Revolutionen sind Basisarbeit. Der Mann, der für Volkswagen die digitale Welt erschließen soll, ahnt, dass er auch die Belegschaft begeistern muss. Johann Jungwirth versucht es daher mit einer App. Über GroupFind können sich die Volkswagen-Mitarbeiter miteinander vernetzen. Daran angeschlossen ist eine interne Social-Media-Plattform. „So kann jeder jeden sofort finden“, sagt der Digitalchef, „das ist toll.“ Jungwirth zieht sein iPhone aus der Hosentasche, öffnet die Anwendung. Die App fragt nach Nutzername und Passwort. Jungwirth tippt – Fehlermeldung. Ein zweites Mal. Wieder falsch. Ein dritter Versuch. Die Zugangsdaten passen einfach nicht.

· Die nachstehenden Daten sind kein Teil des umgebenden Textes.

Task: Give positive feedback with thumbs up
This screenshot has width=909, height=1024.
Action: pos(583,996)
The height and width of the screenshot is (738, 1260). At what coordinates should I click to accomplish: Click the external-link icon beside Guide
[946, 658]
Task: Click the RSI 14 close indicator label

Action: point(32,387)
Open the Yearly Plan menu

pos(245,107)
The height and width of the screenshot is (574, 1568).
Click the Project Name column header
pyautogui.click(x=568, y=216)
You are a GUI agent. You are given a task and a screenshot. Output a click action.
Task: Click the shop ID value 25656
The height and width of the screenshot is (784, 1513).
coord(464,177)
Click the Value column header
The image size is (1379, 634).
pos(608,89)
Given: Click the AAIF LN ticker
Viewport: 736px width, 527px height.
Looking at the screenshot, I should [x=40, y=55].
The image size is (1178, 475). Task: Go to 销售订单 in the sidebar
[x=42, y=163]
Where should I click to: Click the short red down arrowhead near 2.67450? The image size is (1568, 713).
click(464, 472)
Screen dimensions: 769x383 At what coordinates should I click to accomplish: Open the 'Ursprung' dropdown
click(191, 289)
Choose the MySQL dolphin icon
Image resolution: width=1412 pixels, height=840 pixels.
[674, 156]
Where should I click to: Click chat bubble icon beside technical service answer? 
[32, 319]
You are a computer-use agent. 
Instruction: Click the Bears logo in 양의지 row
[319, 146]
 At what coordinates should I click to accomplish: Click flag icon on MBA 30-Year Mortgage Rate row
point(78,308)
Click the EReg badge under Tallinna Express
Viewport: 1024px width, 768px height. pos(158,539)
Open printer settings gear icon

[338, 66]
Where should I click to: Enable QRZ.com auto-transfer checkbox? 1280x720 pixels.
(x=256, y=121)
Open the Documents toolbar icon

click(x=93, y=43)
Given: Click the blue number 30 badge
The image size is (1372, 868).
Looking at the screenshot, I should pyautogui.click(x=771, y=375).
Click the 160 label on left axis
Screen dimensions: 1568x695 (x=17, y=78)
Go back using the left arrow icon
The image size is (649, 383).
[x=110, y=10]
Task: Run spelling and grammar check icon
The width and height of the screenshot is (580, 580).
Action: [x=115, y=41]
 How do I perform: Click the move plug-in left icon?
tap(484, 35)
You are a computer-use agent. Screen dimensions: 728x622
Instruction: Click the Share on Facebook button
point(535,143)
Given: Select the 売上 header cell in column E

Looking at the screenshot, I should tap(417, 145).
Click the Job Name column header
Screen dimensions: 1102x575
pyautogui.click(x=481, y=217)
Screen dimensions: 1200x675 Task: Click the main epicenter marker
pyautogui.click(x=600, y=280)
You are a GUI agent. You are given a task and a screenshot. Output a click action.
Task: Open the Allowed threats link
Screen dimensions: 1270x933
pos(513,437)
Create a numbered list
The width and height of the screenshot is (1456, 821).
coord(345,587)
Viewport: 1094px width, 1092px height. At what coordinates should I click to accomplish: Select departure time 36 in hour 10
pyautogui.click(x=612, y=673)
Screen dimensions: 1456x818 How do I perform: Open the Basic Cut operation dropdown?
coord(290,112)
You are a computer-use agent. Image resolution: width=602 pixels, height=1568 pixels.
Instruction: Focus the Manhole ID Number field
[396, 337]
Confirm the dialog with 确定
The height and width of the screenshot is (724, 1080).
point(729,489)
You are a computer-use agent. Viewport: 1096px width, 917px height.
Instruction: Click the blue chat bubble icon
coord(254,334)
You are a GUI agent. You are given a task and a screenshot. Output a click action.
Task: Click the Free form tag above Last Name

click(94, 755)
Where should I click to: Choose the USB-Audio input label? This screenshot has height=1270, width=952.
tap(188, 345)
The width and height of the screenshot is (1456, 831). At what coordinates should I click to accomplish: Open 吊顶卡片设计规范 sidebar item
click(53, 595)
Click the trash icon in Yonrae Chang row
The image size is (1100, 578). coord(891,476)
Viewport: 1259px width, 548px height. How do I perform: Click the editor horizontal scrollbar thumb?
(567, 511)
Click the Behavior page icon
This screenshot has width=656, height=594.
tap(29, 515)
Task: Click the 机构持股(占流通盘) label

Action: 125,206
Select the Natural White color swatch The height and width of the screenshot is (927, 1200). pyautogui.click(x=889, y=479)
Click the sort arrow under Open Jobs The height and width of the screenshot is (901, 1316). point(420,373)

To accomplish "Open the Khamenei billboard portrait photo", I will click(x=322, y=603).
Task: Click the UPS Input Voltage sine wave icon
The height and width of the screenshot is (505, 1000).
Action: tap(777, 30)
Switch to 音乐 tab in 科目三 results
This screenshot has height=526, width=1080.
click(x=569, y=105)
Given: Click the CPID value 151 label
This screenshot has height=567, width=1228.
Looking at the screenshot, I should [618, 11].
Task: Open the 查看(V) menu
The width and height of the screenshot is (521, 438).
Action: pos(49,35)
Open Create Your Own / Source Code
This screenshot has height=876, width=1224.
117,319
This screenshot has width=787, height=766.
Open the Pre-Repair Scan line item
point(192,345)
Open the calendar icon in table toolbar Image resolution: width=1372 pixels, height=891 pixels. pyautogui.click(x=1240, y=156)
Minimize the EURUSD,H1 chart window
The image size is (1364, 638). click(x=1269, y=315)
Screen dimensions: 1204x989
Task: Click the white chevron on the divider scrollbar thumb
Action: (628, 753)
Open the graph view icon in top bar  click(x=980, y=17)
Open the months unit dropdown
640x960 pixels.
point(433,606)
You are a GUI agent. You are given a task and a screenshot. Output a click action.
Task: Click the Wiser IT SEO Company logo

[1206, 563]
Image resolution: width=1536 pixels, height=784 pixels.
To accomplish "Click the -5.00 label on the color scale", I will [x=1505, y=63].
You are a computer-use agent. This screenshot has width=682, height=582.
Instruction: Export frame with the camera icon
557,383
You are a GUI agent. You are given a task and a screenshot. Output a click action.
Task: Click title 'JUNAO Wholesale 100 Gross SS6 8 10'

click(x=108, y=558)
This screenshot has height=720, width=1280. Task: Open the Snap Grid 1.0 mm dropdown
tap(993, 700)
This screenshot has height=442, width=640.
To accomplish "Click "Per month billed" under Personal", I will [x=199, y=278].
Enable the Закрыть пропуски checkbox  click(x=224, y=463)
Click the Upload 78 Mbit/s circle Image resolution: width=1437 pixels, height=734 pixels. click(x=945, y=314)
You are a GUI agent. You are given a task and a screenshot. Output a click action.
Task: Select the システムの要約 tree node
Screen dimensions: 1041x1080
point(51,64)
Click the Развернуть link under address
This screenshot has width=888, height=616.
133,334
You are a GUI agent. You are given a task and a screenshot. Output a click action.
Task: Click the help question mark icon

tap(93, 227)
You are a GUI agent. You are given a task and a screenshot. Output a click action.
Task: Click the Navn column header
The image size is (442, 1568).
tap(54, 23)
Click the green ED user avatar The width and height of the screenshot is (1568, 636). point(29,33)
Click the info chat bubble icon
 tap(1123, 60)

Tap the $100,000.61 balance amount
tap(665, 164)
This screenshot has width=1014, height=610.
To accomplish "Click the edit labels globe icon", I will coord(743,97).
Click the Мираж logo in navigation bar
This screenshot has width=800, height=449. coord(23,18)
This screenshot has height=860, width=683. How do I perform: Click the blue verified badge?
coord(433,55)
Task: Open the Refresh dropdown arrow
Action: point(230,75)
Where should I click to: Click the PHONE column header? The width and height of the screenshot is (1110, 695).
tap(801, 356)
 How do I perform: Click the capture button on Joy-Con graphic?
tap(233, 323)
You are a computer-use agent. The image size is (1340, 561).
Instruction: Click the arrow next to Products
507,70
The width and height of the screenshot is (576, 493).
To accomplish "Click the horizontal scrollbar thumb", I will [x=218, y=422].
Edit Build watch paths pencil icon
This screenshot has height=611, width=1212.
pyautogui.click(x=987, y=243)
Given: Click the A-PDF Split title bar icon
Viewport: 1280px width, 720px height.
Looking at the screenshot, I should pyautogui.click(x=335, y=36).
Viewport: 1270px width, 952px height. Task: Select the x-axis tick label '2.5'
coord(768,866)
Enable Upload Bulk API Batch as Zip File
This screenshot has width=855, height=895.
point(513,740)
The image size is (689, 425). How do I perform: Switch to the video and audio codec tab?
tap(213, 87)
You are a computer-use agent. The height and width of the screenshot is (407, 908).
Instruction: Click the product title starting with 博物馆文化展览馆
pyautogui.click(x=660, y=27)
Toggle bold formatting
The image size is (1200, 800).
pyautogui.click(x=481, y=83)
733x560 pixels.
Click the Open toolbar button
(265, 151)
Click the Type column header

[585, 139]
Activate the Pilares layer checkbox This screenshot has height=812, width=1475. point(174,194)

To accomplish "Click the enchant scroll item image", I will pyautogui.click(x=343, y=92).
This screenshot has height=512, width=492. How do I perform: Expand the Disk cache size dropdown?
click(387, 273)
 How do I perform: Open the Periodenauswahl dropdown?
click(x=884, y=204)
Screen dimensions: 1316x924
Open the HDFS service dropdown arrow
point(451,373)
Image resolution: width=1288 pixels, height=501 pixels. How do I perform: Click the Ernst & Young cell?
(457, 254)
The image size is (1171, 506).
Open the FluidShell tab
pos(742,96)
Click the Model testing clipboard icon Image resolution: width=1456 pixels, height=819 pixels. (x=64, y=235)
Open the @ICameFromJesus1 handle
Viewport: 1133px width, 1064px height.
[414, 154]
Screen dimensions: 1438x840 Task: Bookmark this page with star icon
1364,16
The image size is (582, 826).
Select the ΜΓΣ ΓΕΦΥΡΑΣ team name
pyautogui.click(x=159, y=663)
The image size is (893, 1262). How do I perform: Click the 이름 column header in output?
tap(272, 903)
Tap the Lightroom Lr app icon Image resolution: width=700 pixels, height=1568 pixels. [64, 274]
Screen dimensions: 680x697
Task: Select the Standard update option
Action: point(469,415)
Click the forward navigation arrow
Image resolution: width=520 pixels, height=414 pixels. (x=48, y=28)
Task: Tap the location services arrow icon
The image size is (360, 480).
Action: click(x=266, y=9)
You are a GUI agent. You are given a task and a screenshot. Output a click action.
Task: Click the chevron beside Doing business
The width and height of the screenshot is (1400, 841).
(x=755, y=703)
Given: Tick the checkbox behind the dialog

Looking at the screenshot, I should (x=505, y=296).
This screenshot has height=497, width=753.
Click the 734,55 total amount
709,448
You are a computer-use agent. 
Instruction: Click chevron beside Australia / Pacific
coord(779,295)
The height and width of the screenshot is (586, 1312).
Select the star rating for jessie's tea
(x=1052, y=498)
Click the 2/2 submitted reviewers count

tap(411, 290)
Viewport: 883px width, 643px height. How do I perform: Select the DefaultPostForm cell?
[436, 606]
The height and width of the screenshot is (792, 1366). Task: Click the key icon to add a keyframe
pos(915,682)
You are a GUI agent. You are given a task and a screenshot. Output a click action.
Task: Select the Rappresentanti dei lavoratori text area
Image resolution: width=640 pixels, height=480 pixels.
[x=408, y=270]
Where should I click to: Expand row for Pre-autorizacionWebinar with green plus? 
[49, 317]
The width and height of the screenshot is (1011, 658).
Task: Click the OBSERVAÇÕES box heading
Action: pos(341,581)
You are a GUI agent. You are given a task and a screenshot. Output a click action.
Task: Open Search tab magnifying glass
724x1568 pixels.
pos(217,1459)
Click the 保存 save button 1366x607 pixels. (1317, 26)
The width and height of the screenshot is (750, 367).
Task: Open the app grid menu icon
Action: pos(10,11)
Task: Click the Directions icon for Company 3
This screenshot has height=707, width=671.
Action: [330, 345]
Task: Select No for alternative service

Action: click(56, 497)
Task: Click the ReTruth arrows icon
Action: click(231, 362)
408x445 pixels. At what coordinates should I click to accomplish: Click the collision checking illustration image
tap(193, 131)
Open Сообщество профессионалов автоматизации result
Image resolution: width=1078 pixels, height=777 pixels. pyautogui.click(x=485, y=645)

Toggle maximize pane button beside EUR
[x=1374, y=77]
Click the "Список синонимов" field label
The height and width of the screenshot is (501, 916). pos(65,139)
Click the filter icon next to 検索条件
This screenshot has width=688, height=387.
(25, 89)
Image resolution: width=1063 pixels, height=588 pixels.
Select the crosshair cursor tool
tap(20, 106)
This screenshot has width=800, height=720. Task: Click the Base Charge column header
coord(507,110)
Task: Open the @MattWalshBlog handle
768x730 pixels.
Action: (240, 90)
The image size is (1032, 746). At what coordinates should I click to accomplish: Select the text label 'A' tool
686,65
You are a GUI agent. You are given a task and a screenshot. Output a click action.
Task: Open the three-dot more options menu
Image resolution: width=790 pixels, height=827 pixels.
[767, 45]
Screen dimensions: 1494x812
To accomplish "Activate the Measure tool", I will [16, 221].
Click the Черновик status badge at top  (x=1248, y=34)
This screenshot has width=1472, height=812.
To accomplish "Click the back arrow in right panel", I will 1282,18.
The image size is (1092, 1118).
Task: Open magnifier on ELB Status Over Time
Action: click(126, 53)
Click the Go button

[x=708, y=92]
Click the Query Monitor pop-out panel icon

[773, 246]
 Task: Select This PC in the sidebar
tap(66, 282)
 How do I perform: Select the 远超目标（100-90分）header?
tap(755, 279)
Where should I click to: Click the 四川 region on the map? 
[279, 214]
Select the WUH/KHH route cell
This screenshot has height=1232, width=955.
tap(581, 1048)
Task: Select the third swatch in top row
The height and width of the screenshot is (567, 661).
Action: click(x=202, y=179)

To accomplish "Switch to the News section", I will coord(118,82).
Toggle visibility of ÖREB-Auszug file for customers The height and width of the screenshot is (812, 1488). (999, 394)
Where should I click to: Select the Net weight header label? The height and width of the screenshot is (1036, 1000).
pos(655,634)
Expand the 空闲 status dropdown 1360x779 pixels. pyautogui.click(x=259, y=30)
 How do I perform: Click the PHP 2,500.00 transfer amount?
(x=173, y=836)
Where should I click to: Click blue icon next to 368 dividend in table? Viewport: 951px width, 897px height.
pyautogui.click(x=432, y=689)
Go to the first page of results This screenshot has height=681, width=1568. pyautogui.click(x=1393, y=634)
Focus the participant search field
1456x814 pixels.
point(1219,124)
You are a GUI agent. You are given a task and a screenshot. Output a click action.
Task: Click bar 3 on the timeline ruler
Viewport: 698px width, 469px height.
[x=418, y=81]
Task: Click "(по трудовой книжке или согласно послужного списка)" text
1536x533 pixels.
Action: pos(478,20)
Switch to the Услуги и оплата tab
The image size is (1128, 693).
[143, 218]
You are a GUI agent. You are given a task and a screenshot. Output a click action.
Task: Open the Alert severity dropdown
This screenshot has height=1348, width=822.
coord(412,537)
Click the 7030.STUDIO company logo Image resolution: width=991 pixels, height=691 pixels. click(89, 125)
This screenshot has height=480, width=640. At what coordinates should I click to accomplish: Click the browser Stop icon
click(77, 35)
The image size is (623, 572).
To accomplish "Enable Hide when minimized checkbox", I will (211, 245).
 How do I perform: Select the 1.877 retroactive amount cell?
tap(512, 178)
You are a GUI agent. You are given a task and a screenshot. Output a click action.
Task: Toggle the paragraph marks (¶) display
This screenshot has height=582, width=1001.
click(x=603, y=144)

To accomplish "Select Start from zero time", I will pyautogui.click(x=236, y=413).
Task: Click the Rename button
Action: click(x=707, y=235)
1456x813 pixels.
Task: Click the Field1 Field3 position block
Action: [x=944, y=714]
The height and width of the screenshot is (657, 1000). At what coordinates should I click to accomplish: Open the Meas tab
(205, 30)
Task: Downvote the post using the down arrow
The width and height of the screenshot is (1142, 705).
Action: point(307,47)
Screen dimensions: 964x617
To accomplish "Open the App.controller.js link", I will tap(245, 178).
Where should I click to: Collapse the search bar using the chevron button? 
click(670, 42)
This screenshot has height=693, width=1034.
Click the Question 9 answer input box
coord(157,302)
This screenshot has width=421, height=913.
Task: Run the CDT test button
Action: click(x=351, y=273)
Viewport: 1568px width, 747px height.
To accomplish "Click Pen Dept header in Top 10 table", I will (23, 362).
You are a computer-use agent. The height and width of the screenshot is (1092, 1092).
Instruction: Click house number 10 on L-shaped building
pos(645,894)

Natürlich ist das nur eine Anekdote. Volkswagens Digitalstrategie wird nicht an einem vergessenen Passwort scheitern. Aber die Szene verrät viel über das, was Jungwirth in Wolfsburg leisten muss. Der „Chief Digital Officer“, wie seine Bezeichnung offiziell heißt, soll den digitalen Umsturz eines der größten Autobauer der Welt anführen.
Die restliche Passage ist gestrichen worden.